How Turso Integrates Full-Text Search (FTS) with Tantivy: A Complete Technical Guide

Turso implements Full-Text Search through a native FTS index method that embeds the Tantivy search engine while storing all index data inside Turso's own B-Tree storage layer.

Turso's integration with Tantivy provides SQLite-compatible full-text search semantics with superior performance for large text collections. The implementation bridges the Rust-based Tantivy library with Turso's storage engine through a custom directory implementation, enabling CREATE INDEX ... USING fts syntax and specialized SQL functions like fts_match and fts_score.

Architecture Overview

The integration follows a three-layer architecture that separates SQL interface concerns from search engine implementation details.

Index Method Registration

At the SQL layer, Turso exposes the fts index method through the FtsIndexMethod struct, which implements the IndexMethod trait in [core/index_method/fts.rs](https://github.com/tursodatabase/turso/blob/main/core/index_method/fts.rs#L2890-L2896). This registration enables the CREATE INDEX ... USING fts syntax and wires up three core SQL functions: fts_match, fts_score, and fts_highlight.

Schema and Query Handling

When building an index, the FtsIndexAttachment::new constructor (lines 2910-2950 in the same file) assembles a Tantivy Schema combining row IDs with configurable text fields. The constructor parses the optional WITH (tokenizer, weights) clause to configure tokenization and field boost factors, then creates a Tantivy Index and Searcher for each cursor.

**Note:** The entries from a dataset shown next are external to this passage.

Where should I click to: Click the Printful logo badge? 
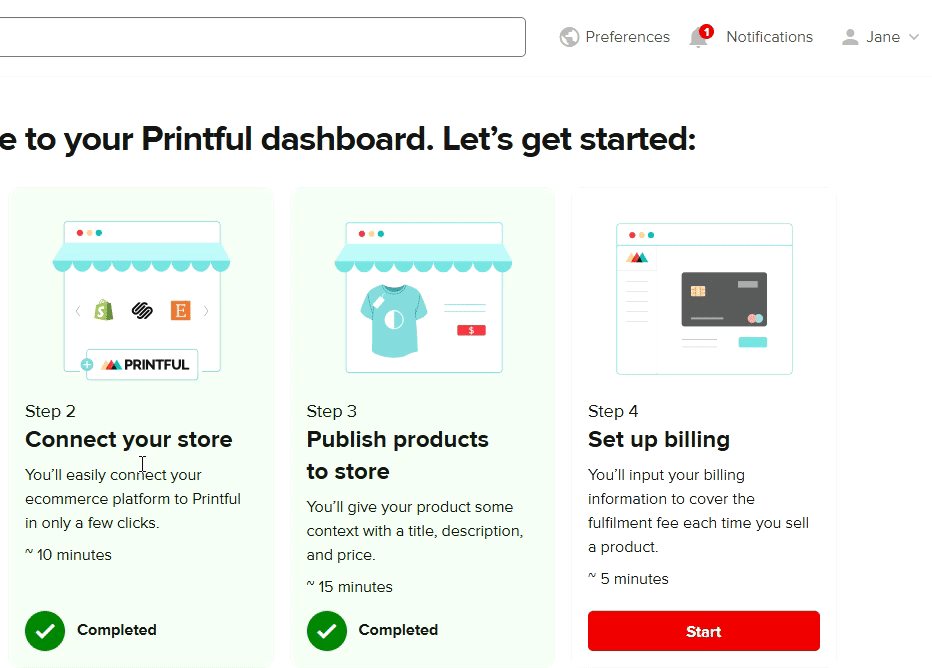point(142,365)
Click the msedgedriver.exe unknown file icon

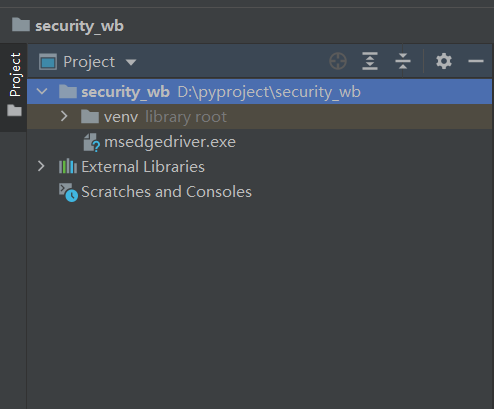[92, 142]
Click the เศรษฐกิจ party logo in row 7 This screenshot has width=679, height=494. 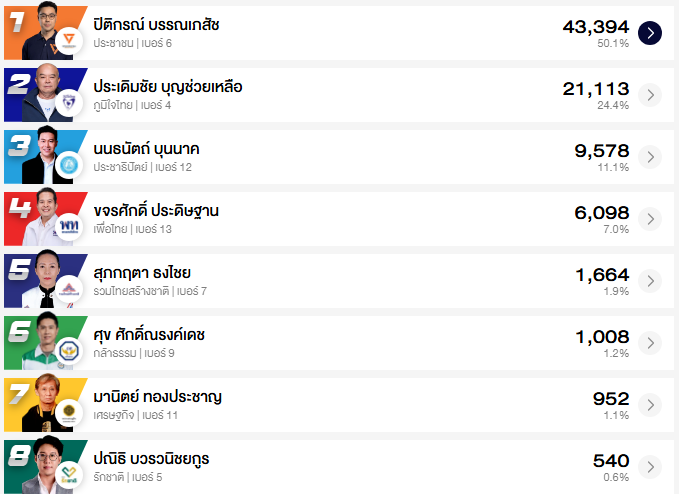click(69, 413)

Directory Implementation: The HybridBTreeDirectory Bridge

The critical integration point is HybridBTreeDirectory, which implements Tantivy's Directory trait (lines 690-788) to map every index file to Turso's B-Tree storage. Files are transparently split into 1 MiB chunks with hot-caching for metadata, term dictionaries, and fast fields, while large segment files are lazily loaded on demand.

Storage Layer Integration

Turso adapts Tantivy's file-based expectations to its B-Tree architecture through a sophisticated two-tier caching system and custom file handles.

Two-Tier Caching Strategy

The storage layer employs distinct caching strategies for different access patterns:

  • Hot cache (LruCache<PathBuf>): Stores entire small files including metadata, term dictionaries, and fast fields (see HybridBTreeDirectory::hot_cache, lines 85-92)
  • Chunk cache (LruCache<(PathBuf, i64)>): Stores 1 MiB chunks of large segment files, loaded via get_chunks_range_blocking (lines 1350-1385)

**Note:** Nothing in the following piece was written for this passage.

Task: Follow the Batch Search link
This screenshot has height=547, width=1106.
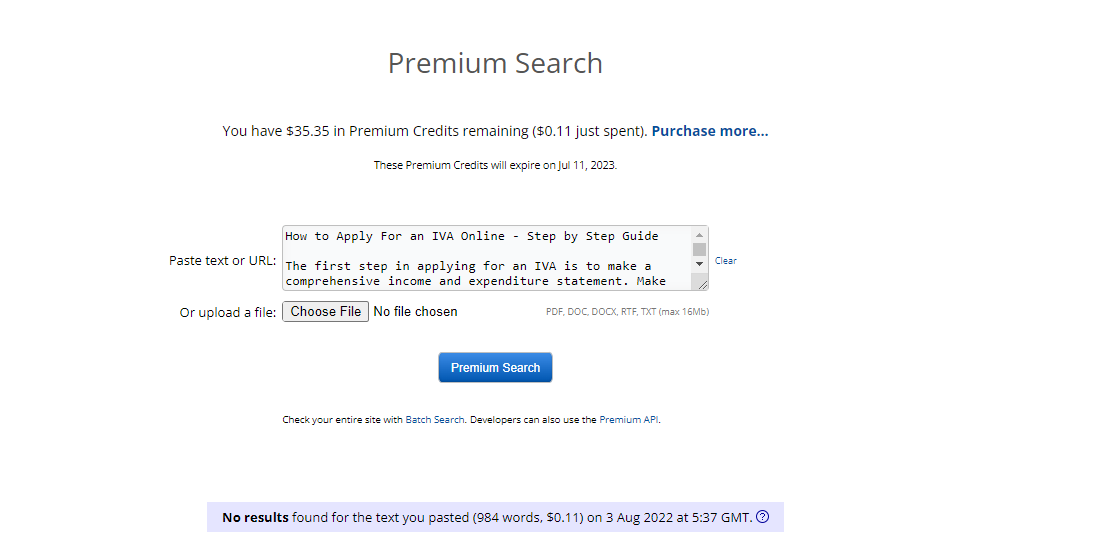Action: (435, 420)

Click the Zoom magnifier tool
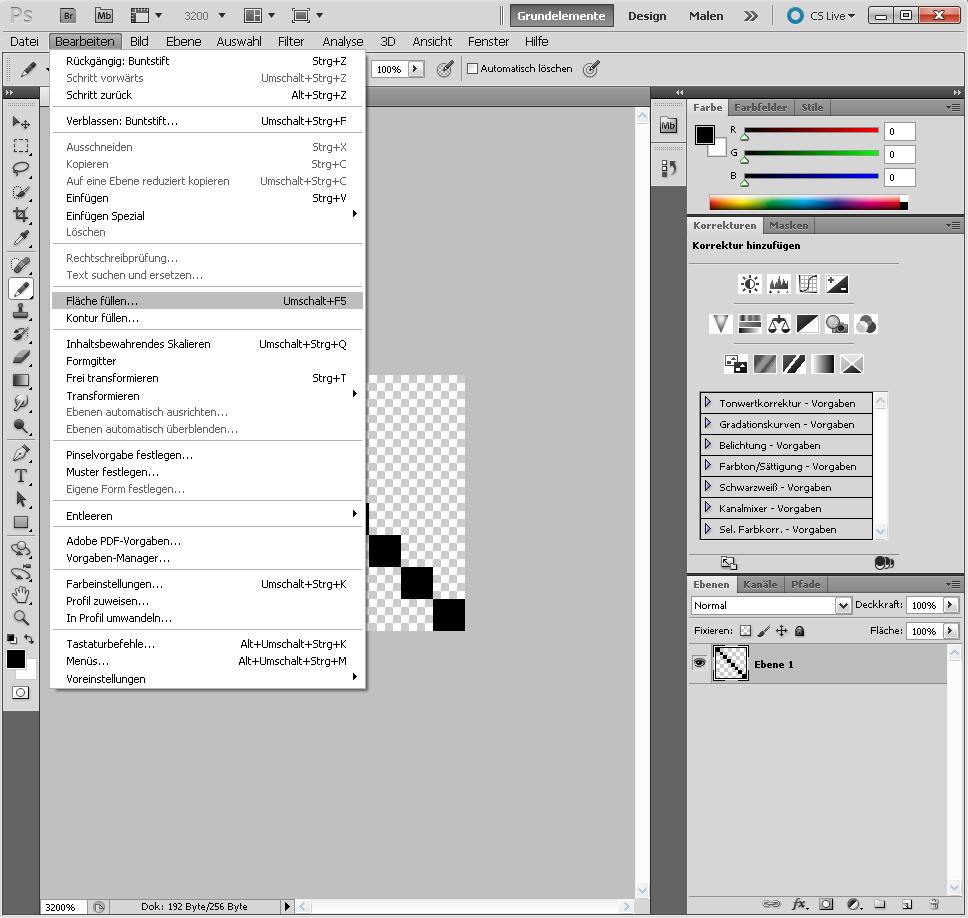[20, 617]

The read path checks the hot cache first, then pending writes, and finally assembles the file from B-Tree chunks. Writes flow through HybridWriter, which buffers data, updates the in-memory catalog, and queues data for B-Tree flush operations (lines 1008-1040).

File Handle Abstractions

Tantivy reads data through the FileHandle trait, which Turso implements with two concrete types:

  • InMemoryFileHandle: Handles hot-cached data and pending writes (lines 74-86)
  • LazyFileHandle: Lazily loads required chunks from the B-Tree on access (lines 24-32)

This abstraction allows Tantivy's search algorithms to operate normally while the actual bytes may reside distributed across Turso's B-Tree chunks.

SQL Interface and Query Optimization

Turso provides first-class SQL support for full-text search through built-in functions and optimizer integration.

Built-in FTS Functions

Three SQL functions expose Tantivy's capabilities:

  • fts_match(column_list, query): Tokenizes the query using the configured Tantivy tokenizer and returns matching rows
  • fts_score(column_list, query): Returns BM25 relevance scores computed by Tantivy, applying weights from the index WITH clause
  • fts_highlight(text, query, prefix, suffix): Wraps matching tokens with supplied tags, functioning even without an index using the same tokenizer logic

Query Plan Optimization

The SQL optimizer rewrites column MATCH 'term' expressions into fts_match function calls through transform_match_to_fts_match in [core/translate/optimizer/mod.rs](https://github.com/tursodatabase/turso/blob/main/core/translate/optimizer/mod.rs#L560-L630). This transformation enables the execution engine to recognize FTS patterns and select appropriate index access paths.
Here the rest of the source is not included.